In vitro kinase assay
Wild-type FLAG-p27 or FLAG-p27* were purified from the lysate of HEK293T cells
transfected with pcDNA3-FLAG-p27 or pcDNA3-FLAG-p27* by immunoprecipitating
the FLAG-tagged protein using the anti-FLAG antibody (clone M2). The
immunoprecipitates were suspended in kinase buffer and boiled for 5 min. The boiled
FLAG-p27 or FLAG-p27* was mixed with CDK2 immunopurified from cells using an
anti-CDK2 antibody (Santa Cruz), [γ-32P]ATP and histone H1 (Roche), and incubated
for 20 min at 30 °C. The samples were analyzed by autoradiography and Western
blotting.
In vivo kinase assay
For detection of the CDK2-inhibitory activity of exogenously expressed p27* in cells,
HEK293T cells were transfected with pcDNA3.1, pcDNA3.1-FLAG-p27, or
pcDNA3.1-FLAG-p27*. The protein complex was precipitated from the transfected
cells with the anti-CDK2 antibody, and the kinase activity in the complex was measured
by the in vitro kinase assay. For comparison of the CDK-inhibitory activity of p27*
induced by the drug treatment, HEK293T cells were treated with MeOH, FR901464, or
SSA, or transfected with pcDNA3.1, pcDNA3.1-FLAG-p27, or pcDNA3.1-FLAG-p27*,
and then the kinase activity in the CDK2 complex was measured.

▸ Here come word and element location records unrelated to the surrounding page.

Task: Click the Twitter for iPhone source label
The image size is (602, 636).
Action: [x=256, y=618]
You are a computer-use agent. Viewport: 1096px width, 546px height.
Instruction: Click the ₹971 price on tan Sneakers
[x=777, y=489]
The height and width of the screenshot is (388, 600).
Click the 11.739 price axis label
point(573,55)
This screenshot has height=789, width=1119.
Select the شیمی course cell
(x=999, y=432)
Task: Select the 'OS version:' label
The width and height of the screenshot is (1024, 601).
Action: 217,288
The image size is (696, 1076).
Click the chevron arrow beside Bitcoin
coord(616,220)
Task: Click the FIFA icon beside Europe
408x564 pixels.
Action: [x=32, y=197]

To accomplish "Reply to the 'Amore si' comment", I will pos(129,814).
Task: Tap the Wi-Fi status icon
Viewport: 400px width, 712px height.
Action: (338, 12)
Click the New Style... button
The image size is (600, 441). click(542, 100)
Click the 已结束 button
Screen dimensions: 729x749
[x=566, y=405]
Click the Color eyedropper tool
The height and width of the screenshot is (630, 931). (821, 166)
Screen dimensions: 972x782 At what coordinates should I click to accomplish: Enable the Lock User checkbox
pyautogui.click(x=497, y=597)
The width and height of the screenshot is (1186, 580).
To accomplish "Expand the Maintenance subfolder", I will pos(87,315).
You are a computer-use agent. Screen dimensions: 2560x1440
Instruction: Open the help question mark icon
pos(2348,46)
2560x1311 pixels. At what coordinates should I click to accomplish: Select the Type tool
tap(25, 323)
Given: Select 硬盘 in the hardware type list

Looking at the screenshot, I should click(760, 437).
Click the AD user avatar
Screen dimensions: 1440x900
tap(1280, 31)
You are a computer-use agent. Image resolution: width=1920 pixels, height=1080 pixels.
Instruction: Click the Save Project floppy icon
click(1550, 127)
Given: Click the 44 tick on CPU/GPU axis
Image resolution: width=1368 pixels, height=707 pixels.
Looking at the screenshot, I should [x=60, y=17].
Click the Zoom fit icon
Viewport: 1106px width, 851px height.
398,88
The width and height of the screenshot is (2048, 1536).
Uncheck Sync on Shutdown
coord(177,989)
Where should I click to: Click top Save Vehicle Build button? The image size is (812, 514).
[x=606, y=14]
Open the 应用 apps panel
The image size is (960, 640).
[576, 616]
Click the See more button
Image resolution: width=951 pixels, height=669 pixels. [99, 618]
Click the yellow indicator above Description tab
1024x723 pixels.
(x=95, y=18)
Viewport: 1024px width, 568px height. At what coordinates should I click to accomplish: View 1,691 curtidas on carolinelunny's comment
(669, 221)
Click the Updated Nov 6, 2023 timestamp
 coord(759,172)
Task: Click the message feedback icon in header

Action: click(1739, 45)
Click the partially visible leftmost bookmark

FR901464 and spliceostatin A stability assay
Five mg of FR901464 and spliceostatin A were incubated with Dulbecco's modified
Eagle's medium containing 10% heat-inactivated fetal bovine serum (Sigma) for 0, 1, 3
and 6 h at 37 ºC. Compounds were extracted with ethyl acetate, dried and dissolved in
methanol. The residual amounts of the compounds were determined with a Waters 600
LC system using UV absorption at 254 nm.
NMD assay
HeLa cells were transfected with either β-globin WT or β-globin NS39, together with
an internal control plasmid β-globin wt+300+e3. The transfected cells were treated
with MeOH (6 h), FR901464 (6 h, 10 ng/ml) or cycloheximide (6 h, 100 ng/ml).
Northern blotting was performed using mRNAs prepared from the transfected cells.
DIG-labeled β-globin mRNA transcribed in vitro was used for the probe.